One of the main tasks that wealthy individuals and companies face is finding efficient mechanisms of protecting their capitals. Economic crises, problems in the home country’s banking sphere, home currency depreciation, the risks of losing assets in case of legal prosecution or criminal attacks – all these factors make affluent people open accounts somewhere where their money is going to be safe, namely, in offshore banks.

Let us consider the specifics of setting up an offshore bank account, list the main reasons why you may want to open such a bank account, and discuss the legality of this procedure.

What is an ‘offshore bank account’ and who needs it

The terms ‘offshore banks’ and ‘offshore bank accounts’ can be used in two senses that are a bit different. In the narrow sense, the terms refer to the financial institutions that are located in jurisdictions that offer special incentives to foreign nationals opening accounts with them. These jurisdictions can be independent states, overseas territories of Great Britain, the Netherlands, France or some other colonial power, or they can be small specially designated areas of a large state. As you probably have heard, a large number of countries located in different parts of the world have Free Trade Zones or Free Economic Zones. Besides, some states of the USA can also be referred to as ‘offshore zones’ because they offer some unique opportunities to foreign investors. In an attempt to allure foreign capital, some jurisdictions offer low or zero tax rates, minimize control on the part of auditing agencies, let foreign investors do little paperwork, etc. One feature that offshore jurisdictions are famous for is the high level of confidentiality that they offer.

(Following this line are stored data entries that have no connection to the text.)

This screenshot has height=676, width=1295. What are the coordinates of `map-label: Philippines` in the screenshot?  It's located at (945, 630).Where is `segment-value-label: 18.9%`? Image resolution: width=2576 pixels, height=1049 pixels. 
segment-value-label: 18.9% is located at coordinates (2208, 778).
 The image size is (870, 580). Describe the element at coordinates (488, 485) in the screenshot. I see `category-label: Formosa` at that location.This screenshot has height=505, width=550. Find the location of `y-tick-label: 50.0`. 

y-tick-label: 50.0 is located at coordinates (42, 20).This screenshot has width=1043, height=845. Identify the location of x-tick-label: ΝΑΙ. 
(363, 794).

Some researchers claim that the first offshore zones were located around the city of Athens in ancient times. Traders passing through Athens had to pay a fee (some sort of a customs duty) but if they took a detour around the city, they were legally allowed not to pay the fee. It is true that the roundabout way was longer but the important factor is that the traders used a legal way of saving money.

In the wide sense, the phrase ‘offshore bank account’ refers to a bank account in any foreign country or in a country that is not the country of your residence. Below we are going to use the phrase mostly in its wide sense, as a synonym to ‘foreign bank account’.

People use offshore bank accounts for wealth management, capital accumulation, and any banking operations that they have to perform in a foreign country. Because the bank is located in a foreign state, it is not so easily accessible for the fiscal authorities of the bank account holder’s home country. This is one of the reasons why rich people and corporations open offshore bank accounts: they want their financial information to be more private.

The most popular jurisdictions where the rich open bank accounts include the British Virgin Islands, the Caymans, Cyprus, Panama, Liechtenstein, and others. Depending on the offshore bank that you choose, very many things can be quite dissimilar: the timeframes of account opening, the cost of banking services, the list of the required documents, the possible uses of the account, the minimum initial deposit amount, the security deposit amount, and so on.

Similarly to taking a detour around Athens in Ancient Greece, opening an offshore bank account or registering an offshore company is absolutely legal. Needless to say, it is legal only if you are not going to use your offshore bank account or company for such illegal activities as drug trafficking or laundering criminal money. In any case, however, we highly recommend that you acquaint yourself with the legal norms that regulate banking services for foreigners in the country where you would like to set up a bank account. In addition, explore your home country’s legislation related to offshore banking. You certainly realize that your dear tax inspector is not going to be pleased to find out that you are trying to evade taxes with the help of an offshore bank account.  

Reasons for opening an offshore bank account

A personal or a corporate account with an offshore bank is an instrument of protecting your financial assets first and foremost. You can protect them from economic instability in your home country, from a possible collapse of the bank where you keep your money (you remember about eggs and baskets, don’t you?), from seizures and raids, etc. In addition, your competitors and greedy relatives will have less information about the amount of your wealth. People open offshore bank accounts for the following main reasons: 

  • They can keep their money in a reliable and secure bank.
  • They can keep their capital in various currencies thus protecting themselves from currency fluctuations.
  • They can access their money from wherever they are at the moment.
  • They can make investments in foreign countries with ease.
  • Offshore banks keep their clients’ information highly confidential.

What is the main requirement that you have to meet to be able to obtain services from an offshore bank? How can you get onboard? The most important thing that you have to do is bring some conclusive evidence that the money that you are going to put in the bank comes from legal sources. You have to realize that banks are monitored very closely by the regulating authorities. If one of the bank’s clients is found to evade taxes, launder money, or (God forbid) finance terrorists, the bank administrators will be in big trouble indeed. Huge fines will follow and the Head of the Compliance Department may even face a prison sentence! Understandably, the bank officers do not want to pay millions in fines nor go to jail and for this reason, they are going to be highly inquisitive about the sources of your income.

We do not mean to scare you away: if you are a law-abiding person and you have earned you money in legal ways, opening an offshore bank account is not going to be overly difficult. In any case, however, it would be wise of you to seek some professional advice if you are planning to set up a bank account in a foreign country.